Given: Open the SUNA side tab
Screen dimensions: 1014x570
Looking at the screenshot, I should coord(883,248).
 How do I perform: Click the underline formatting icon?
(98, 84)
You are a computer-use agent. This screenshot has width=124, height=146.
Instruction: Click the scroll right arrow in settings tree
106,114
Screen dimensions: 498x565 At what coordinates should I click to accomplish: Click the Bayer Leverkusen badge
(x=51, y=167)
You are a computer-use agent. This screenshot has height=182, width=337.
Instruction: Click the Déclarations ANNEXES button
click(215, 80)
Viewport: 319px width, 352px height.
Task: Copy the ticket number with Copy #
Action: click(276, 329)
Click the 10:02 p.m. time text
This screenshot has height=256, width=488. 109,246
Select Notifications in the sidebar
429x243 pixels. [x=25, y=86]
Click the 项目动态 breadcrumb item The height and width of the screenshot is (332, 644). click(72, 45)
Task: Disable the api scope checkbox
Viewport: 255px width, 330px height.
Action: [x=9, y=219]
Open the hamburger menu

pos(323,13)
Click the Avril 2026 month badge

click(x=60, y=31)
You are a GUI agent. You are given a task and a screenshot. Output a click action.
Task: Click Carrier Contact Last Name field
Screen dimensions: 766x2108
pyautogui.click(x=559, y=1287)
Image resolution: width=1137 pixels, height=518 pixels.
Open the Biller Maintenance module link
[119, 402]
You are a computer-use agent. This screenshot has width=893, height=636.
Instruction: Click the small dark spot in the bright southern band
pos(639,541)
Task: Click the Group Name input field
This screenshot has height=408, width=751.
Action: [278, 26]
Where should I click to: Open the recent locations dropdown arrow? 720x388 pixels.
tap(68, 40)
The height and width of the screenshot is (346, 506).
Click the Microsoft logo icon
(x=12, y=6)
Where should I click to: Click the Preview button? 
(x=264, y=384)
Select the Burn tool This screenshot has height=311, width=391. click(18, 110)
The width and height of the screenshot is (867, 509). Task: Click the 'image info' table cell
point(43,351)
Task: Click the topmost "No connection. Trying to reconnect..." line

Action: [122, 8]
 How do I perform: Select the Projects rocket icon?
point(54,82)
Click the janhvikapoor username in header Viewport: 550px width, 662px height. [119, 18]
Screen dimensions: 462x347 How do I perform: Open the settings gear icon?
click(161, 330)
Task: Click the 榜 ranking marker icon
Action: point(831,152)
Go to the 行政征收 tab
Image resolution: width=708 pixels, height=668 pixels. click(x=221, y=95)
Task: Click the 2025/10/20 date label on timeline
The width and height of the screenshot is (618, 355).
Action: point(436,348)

·····

**WHAT THIS TASK INVOLVES:** List, from the entries above, every line in which the word "agent" shows up.

**YOUR SOLUTION:**
You are a computer-use agent. This screenshot has width=124, height=146.
You are a computer-use agent. This screenshot has height=182, width=337.
You are a GUI agent. You are given a task and a screenshot. Output a click action.
You are a computer-use agent. This screenshot has width=893, height=636.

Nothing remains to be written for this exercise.